I temporarily gave up on Mint. Turns out that it was running off the CD, well maybe, at least I think it was but couldn't find out how to tell for sure. It wouldn't boot unless the CD was in and once it was booted I couldn't find out how to format the disk to do a fresh install. Even trying to eject the CD was a bitch, found a spot where I could or so it said I could but everytime I selected 'eject' it told me it couldn't mount the volume. If anything I thought ejecting might mean unmounting but who am I to say.

I installed Ubuntu and all went well. Did some searching and found a help telling me how to install a wireless driver and that it COULD use windows drivers usind NDISWrapper. First step is telling me to locate the .inf file, ok I got a good idea of where that is on the CD... next step go to the menu SYSTEM (OK I see that), ADMINISTRATION (yup got that too), go to SYNAPTIC PACKAGE MANAGER (no problem), next select and install 'ndisgtk' (huh, that's not in the list... maybe it's already instaled?). The next step in the instructions was to select WIRELESS DRIVERS in the ADMINISTRATION menu, but that's not there either. So even the supplied help with this is inaccurate.

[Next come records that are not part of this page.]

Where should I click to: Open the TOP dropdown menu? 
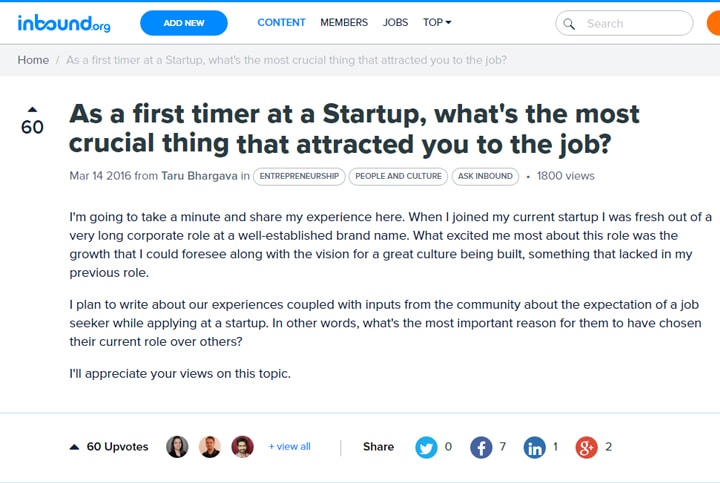(x=437, y=22)
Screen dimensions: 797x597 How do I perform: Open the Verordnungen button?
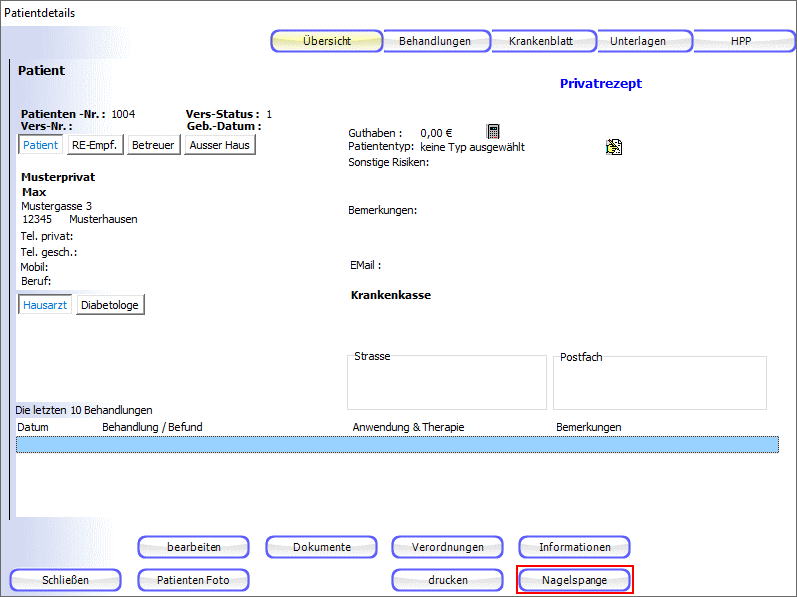448,547
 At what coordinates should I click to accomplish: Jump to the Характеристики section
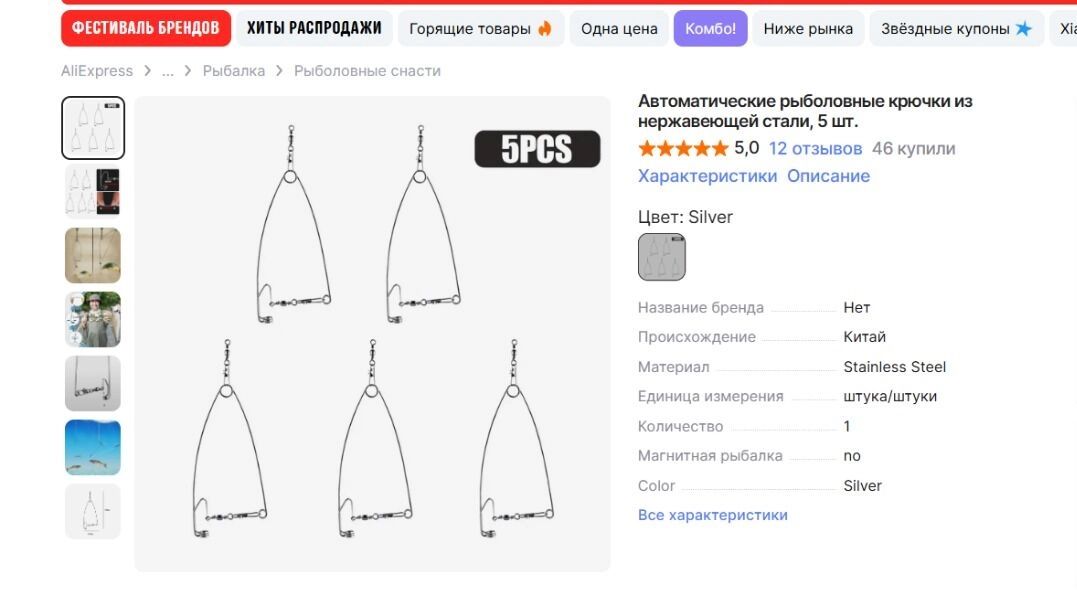click(707, 176)
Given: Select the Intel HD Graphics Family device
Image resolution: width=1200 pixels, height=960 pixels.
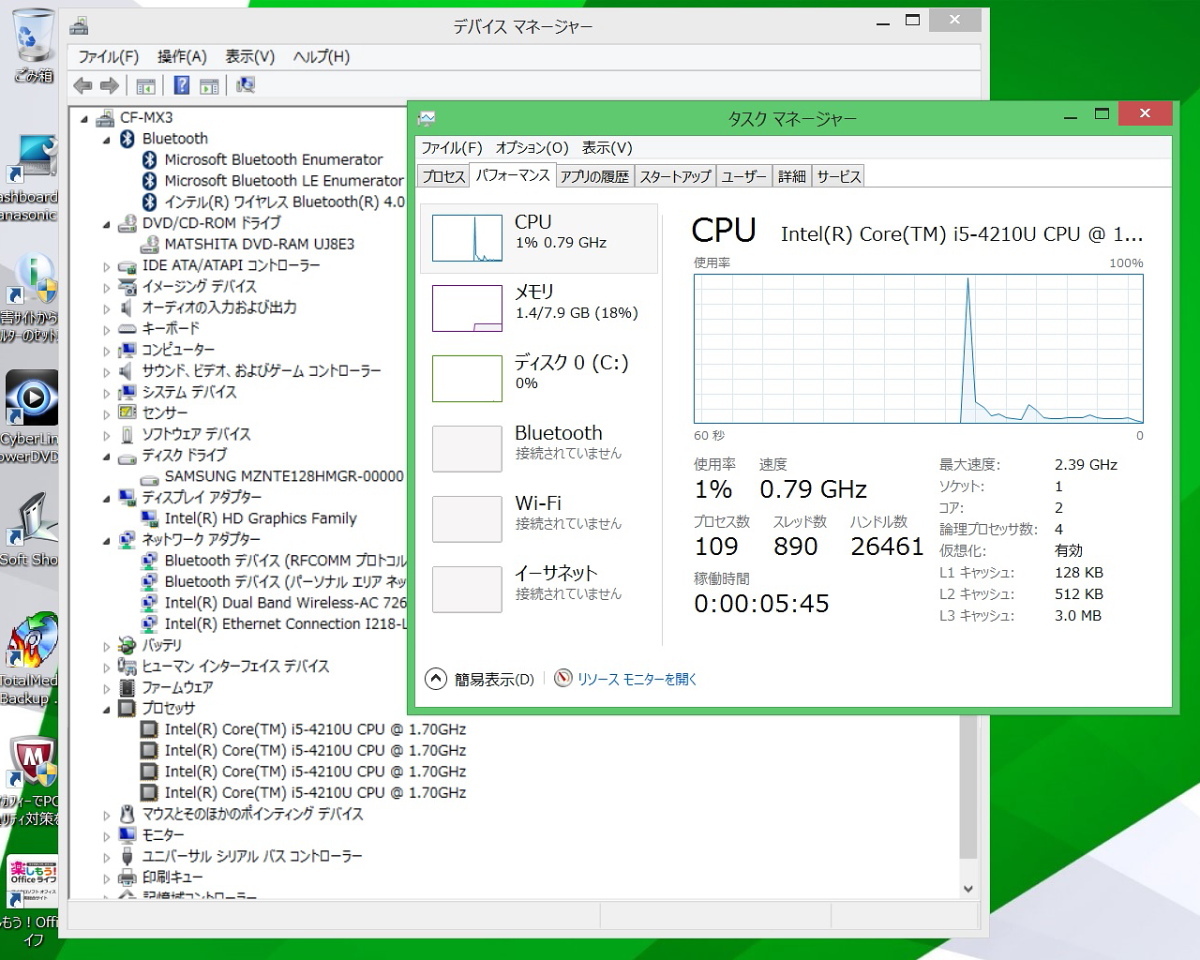Looking at the screenshot, I should (260, 518).
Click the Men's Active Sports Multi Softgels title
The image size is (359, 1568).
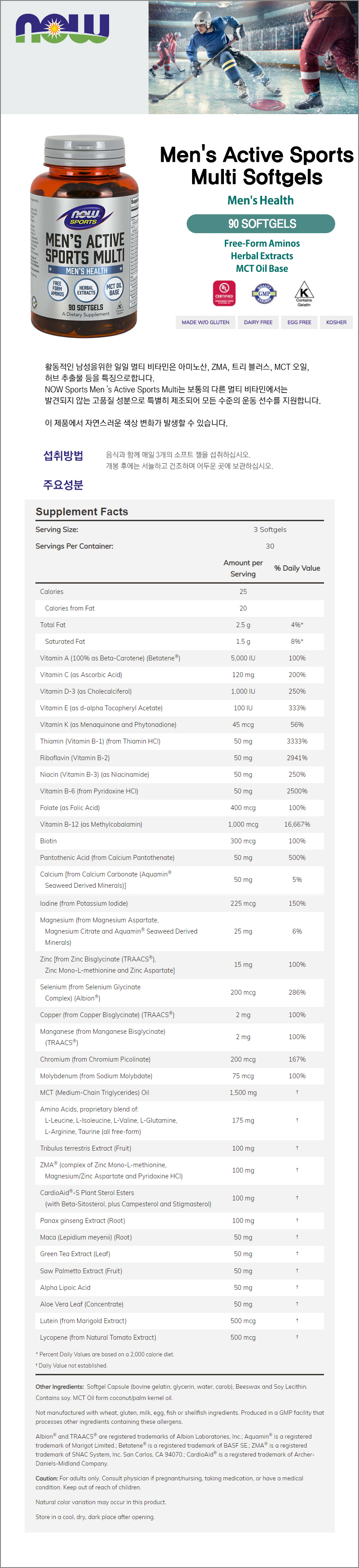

18 years ago I figured out DOS on my own (and was pretty good at it too!), and we didn't have no stinkin' internet back then either, LOL and I did it in 6 feet of snow, uphill of course. Now with the state of computers I thought there'd be help files and user friendlyness out the wazzoo but apparenty not. Is this some kind of secret LINUX initiation to keep all but the most commited out of the fold? It sounds like a stupid comment sure, but looking at it from my point is that the only help that can be found steers you in the wrong direction.